October 1, 2020 1 min read

Azure Synapse Spark Pools (Preview): Big Data Processing

Azure Synapse Analytics is currently in preview, with GA expected later this year. The Spark pools feature brings managed Apache Spark into the unified analytics platform. No cluster management, just code.

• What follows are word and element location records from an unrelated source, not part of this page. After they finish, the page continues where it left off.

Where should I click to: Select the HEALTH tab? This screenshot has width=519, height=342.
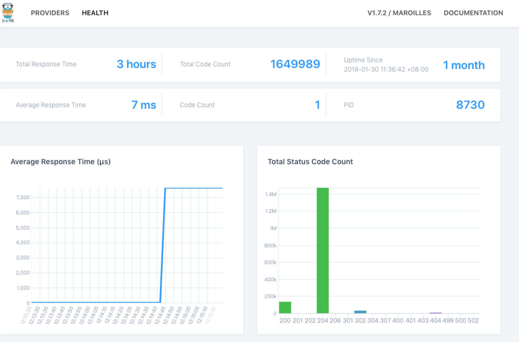[x=95, y=13]
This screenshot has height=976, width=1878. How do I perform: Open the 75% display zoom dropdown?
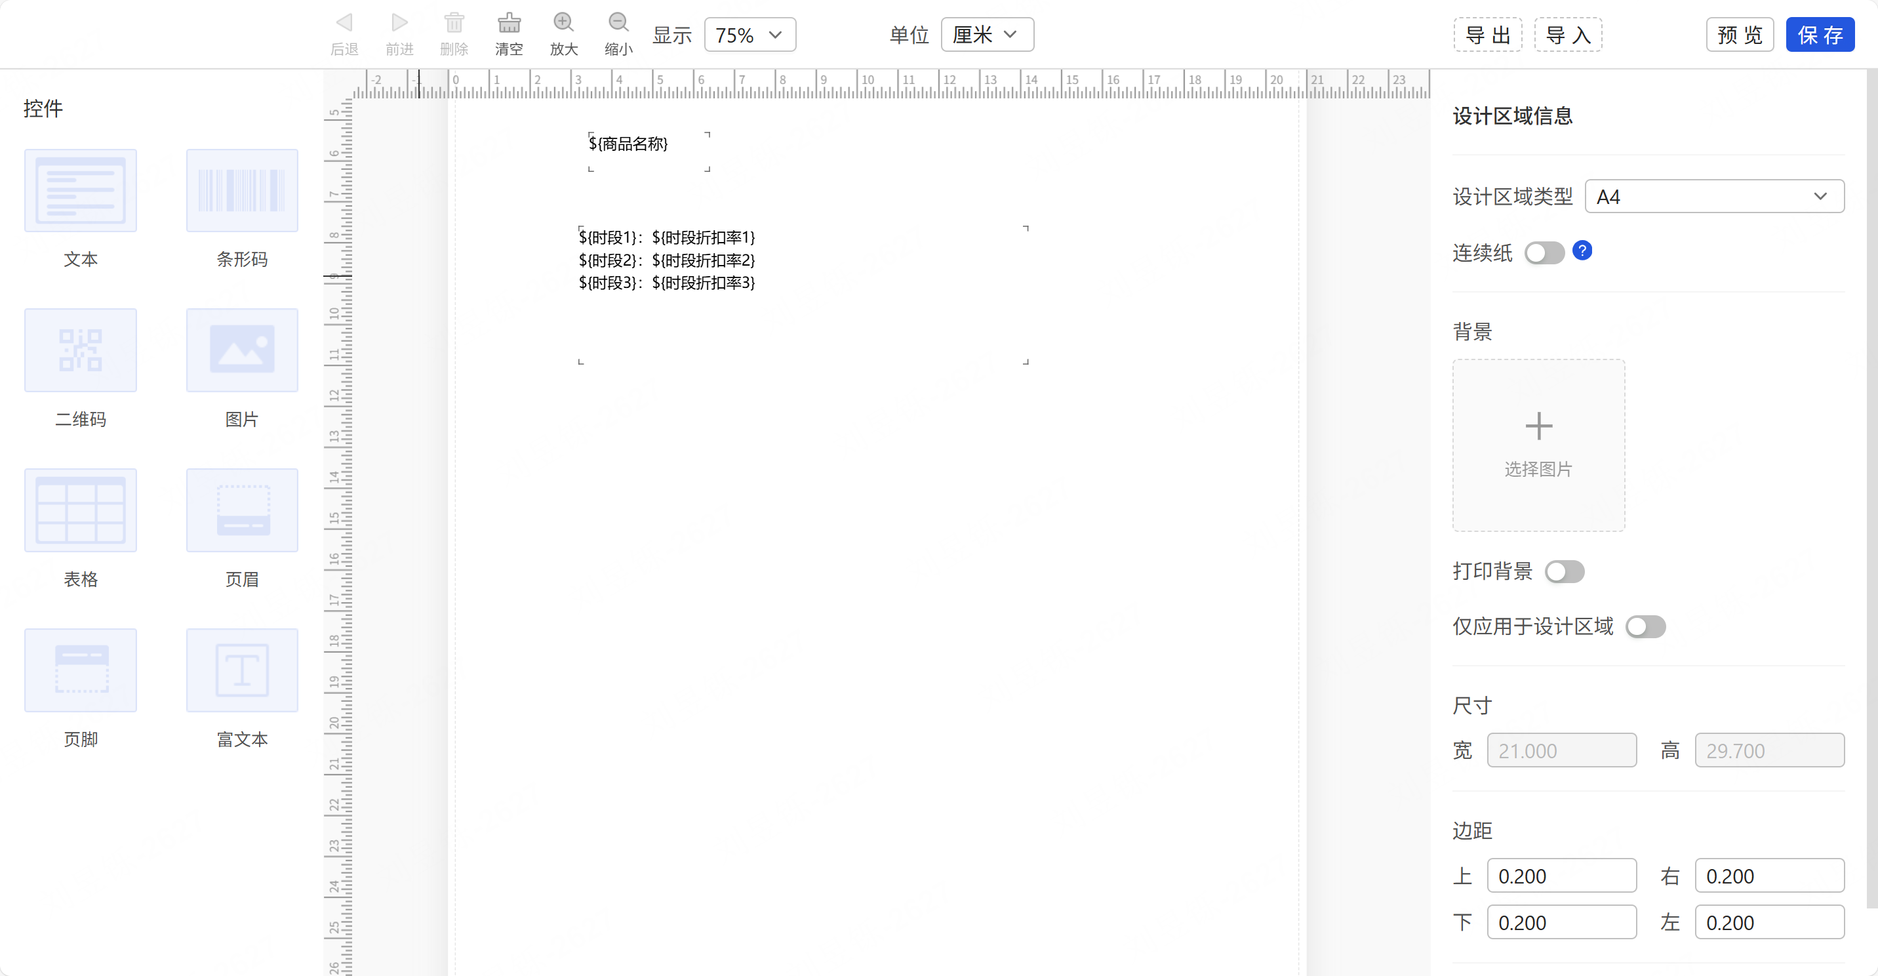coord(749,35)
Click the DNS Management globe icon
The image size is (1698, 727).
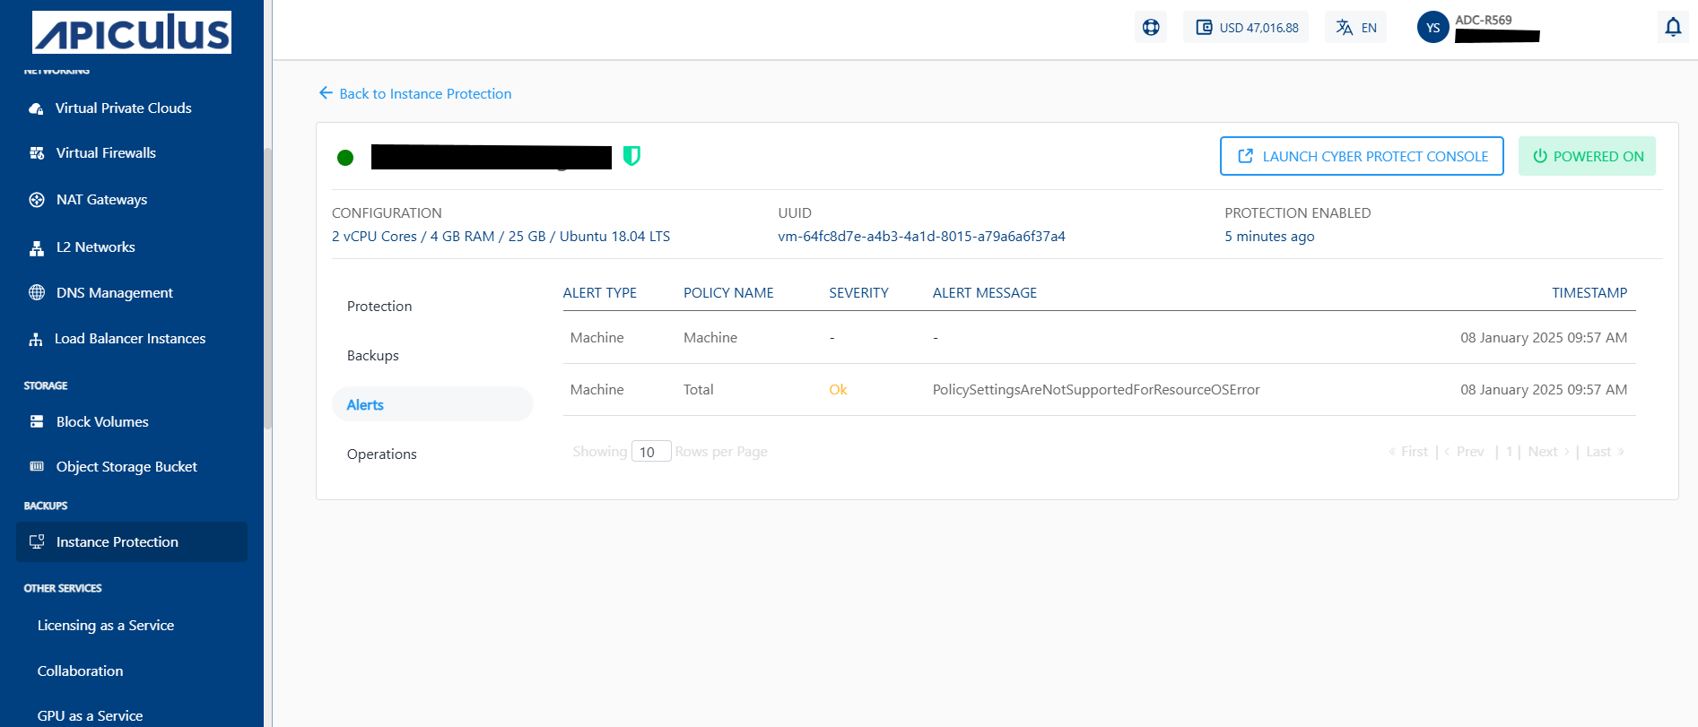point(37,292)
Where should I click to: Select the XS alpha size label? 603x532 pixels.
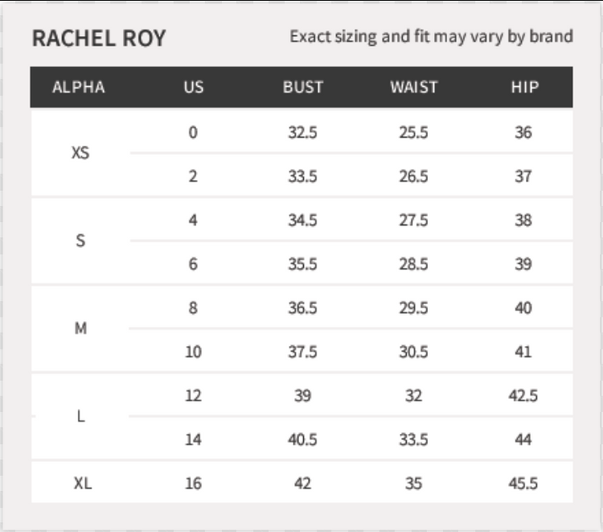[80, 153]
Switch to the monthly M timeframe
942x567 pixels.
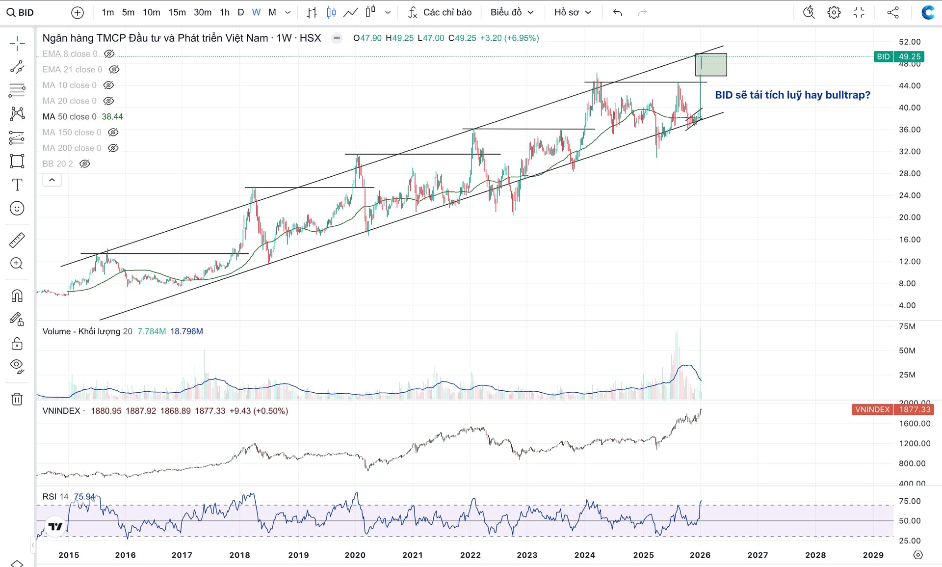tap(272, 12)
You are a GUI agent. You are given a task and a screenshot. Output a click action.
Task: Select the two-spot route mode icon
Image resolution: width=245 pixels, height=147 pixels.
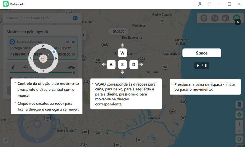click(215, 18)
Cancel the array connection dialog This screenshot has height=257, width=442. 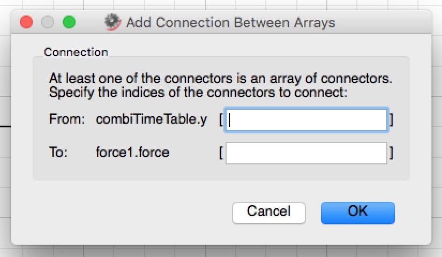pyautogui.click(x=268, y=213)

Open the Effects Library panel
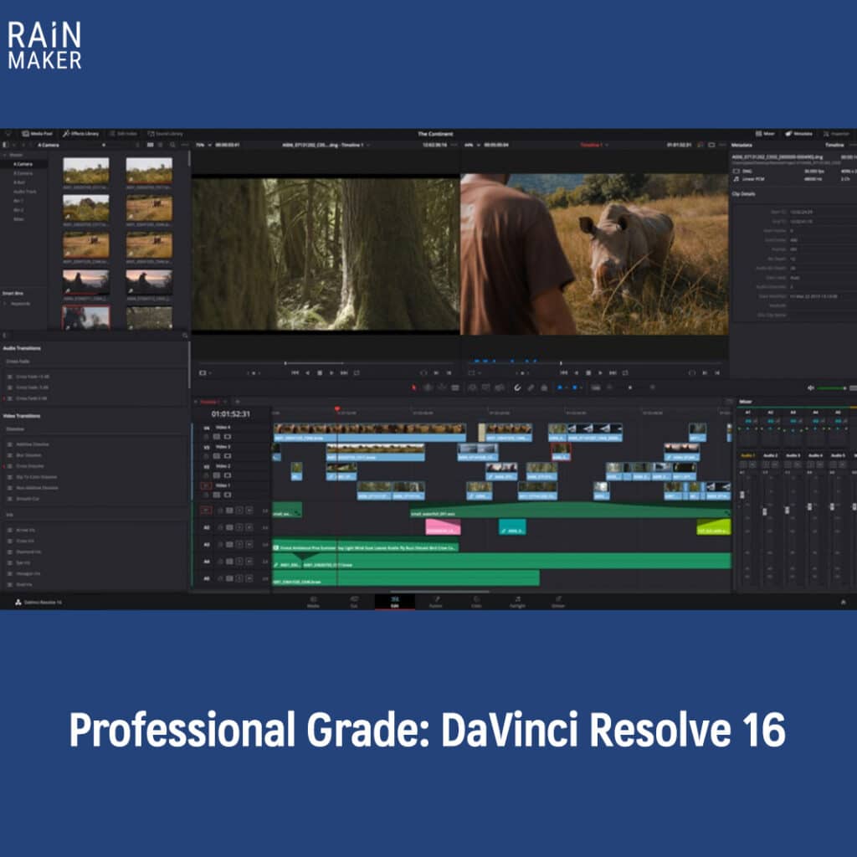(80, 134)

Note: Synapse is in public preview. Features and APIs may change before GA.

Creating a Spark Pool

resource "azurerm_synapse_spark_pool" "main" {
  name                 = "sparkpool"
  synapse_workspace_id = azurerm_synapse_workspace.main.id
  node_size_family     = "MemoryOptimized"
  node_size            = "Medium"

  auto_scale {
    min_node_count = 3
    max_node_count = 10
  }

  auto_pause {
    delay_in_minutes = 15
  }

  library_requirement {
    content  = file("requirements.txt")
    filename = "requirements.txt"
  }
}

Notebook Development

# Read from Data Lake
df = spark.read \
    .option("header", "true") \
    .option("inferSchema", "true") \
    .csv("abfss://raw@mydatalake.dfs.core.windows.net/sales/*.csv")

# Transform
from pyspark.sql.functions import col, year, month, sum as spark_sum

monthly_sales = df \
    .withColumn("year", year(col("sale_date"))) \
    .withColumn("month", month(col("sale_date"))) \
    .groupBy("year", "month", "region") \
    .agg(spark_sum("amount").alias("total_sales"))

# Write as Delta
monthly_sales.write \
    .format("delta") \
    .mode("overwrite") \
    .save("abfss://curated@mydatalake.dfs.core.windows.net/monthly_sales/")

Shared Metadata

Tables created in Spark are visible in SQL:

# In Spark notebook
monthly_sales.write.saveAsTable("curated.monthly_sales")

-- In SQL pool or serverless
SELECT * FROM curated.monthly_sales WHERE year = 2020

Optimizations

# Partition for query performance
df.write \
    .partitionBy("year", "month") \
    .format("delta") \
    .save("/path/to/table")

# Broadcast small tables
from pyspark.sql.functions import broadcast
result = large_df.join(broadcast(small_df), "key")

# Cache frequently used DataFrames
df.cache()

Cost Control

Auto-pause: Clusters pause when idle
Auto-scale: Scale down during low usage
Spot instances: Coming soon for cost savings

Synapse Spark brings enterprise Spark without the ops burden.